Texte extrait.
--
Treizième semaine de 2011.
On se demande réellement, toutes proportions gardées, ce qui est pire pour le peuple syrien : la répression barbare exercée jour après jour contre toutes celles et tous ceux que la dictature baassiste révulse depuis des décennies ou le discours qu'un Bachar el-Assad, mi-Staline de pacotille, mi-Kadhafi, a asséné en gloussant comme une retentissante gifle à l'intelligence de millions de ses compatriotes dans un horrible, un horripilant simulacre de démocratie.
Il n'est pas possible, il n'est pas concevable que les Syriens aient pu voter à ce point pour des représentants à l'image de celles et ceux qui ont servi ce mercredi de carpette à un président élu à la mort de son père et sans le moindre rival à 97 % des voix ; des représentants qui ont ramené le concept de praxis politique à ses balbutiements de l'âge de bronze. Comme il est ahurissant de voir à quel point un apprenti dictateur, fils de dictateur mais que rien, sinon le décès accidentel de son frère aîné, ne prédestinait à prendre les rênes de l'entreprise familiale, a su devenir l'übercaricature de lui-même : une pathétique, monstrueuse mais pathétique marionnette. Dont il tire lui-même pour l'instant les ficelles, n'en déplaise aux fantaisistes qui accréditent tous azimuts la thèse de la vampirique surpuissance, psychologique et physique, du frère Maher, du beau-frère Chawkat et des cousins Makhlouf.
--
Tâches à réaliser.
• a. Extrayez du texte sur la Syrie le passage qui débute aux mots « On se demande » et s'achève après les mots « simulacre de démocratie. ».
• b. Traduisez en anglais la phrase suivante du texte sur la Syrie : « Comme il est ahurissant de voir à quel point un apprenti dictateur, fils de dictateur mais que rien, sinon le décès accidentel de son frère aîné, ne prédestinait à prendre les rênes de l'entreprise familiale, a su devenir l'übercaricature de lui-même : une pathétique, monstrueuse mais pathétique marionnette. »
• c. Présentez sous forme de liste le paragraphe du texte sur la Syrie qui commence par « Il n'est pas possible », en conservant ses faits principaux.

Données recueillies.
--
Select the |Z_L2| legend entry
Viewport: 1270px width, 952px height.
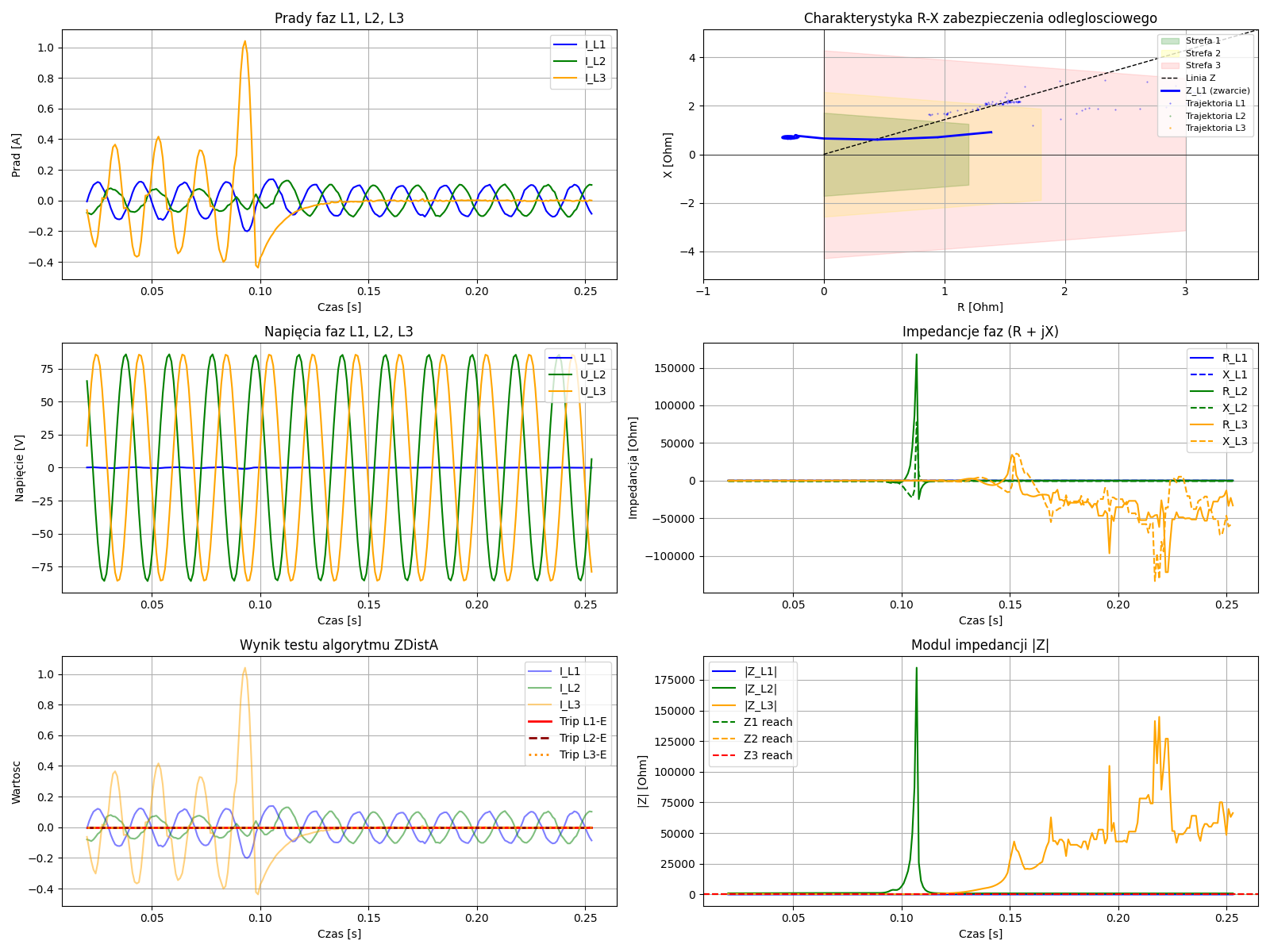(x=760, y=689)
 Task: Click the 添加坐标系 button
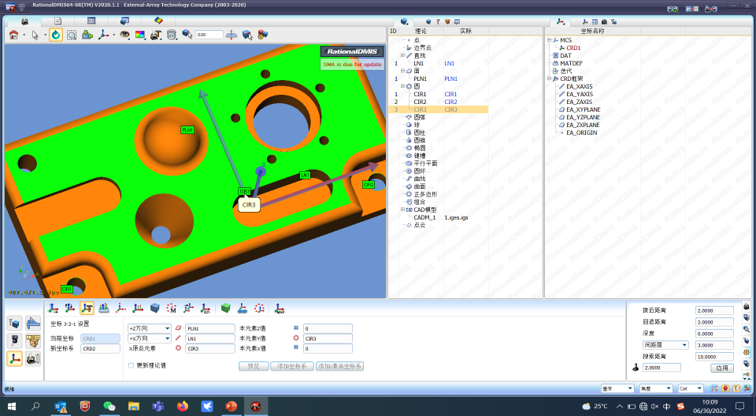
--
Réponses par tâche.
• a.
On se demande réellement, toutes proportions gardées, ce qui est pire pour le peuple syrien : la répression barbare exercée jour après jour contre toutes celles et tous ceux que la dictature baassiste révulse depuis des décennies ou le discours qu'un Bachar el-Assad, mi-Staline de pacotille, mi-Kadhafi, a asséné en gloussant comme une retentissante gifle à l'intelligence de millions de ses compatriotes dans un horrible, un horripilant simulacre de démocratie.

• b. How astounding it is to see the extent to which an apprentice dictator, the son of a dictator but whom nothing, except the accidental death of his elder brother, predestined to take the reins of the family business, managed to become the über-caricature of himself: a pathetic, monstrous but pathetic puppet.

• c.
- Il est inconcevable que les Syriens aient voté pour de tels représentants.
- Ce mercredi, ces représentants ont servi de carpette au président.
- Ce président a été élu à la mort de son père, sans le moindre rival, avec 97 % des voix.
- Ces représentants ont ramené la praxis politique à ses balbutiements de l'âge de bronze.
- Seul le décès accidentel de son frère aîné a conduit cet apprenti dictateur, fils de dictateur, à prendre les rênes de l'entreprise familiale.
- Il est devenu l'übercaricature de lui-même, une marionnette pathétique et monstrueuse.
- Il en tire lui-même les ficelles pour l'instant, contrairement à la thèse de la surpuissance du frère Maher, du beau-frère Chawkat et des cousins Makhlouf.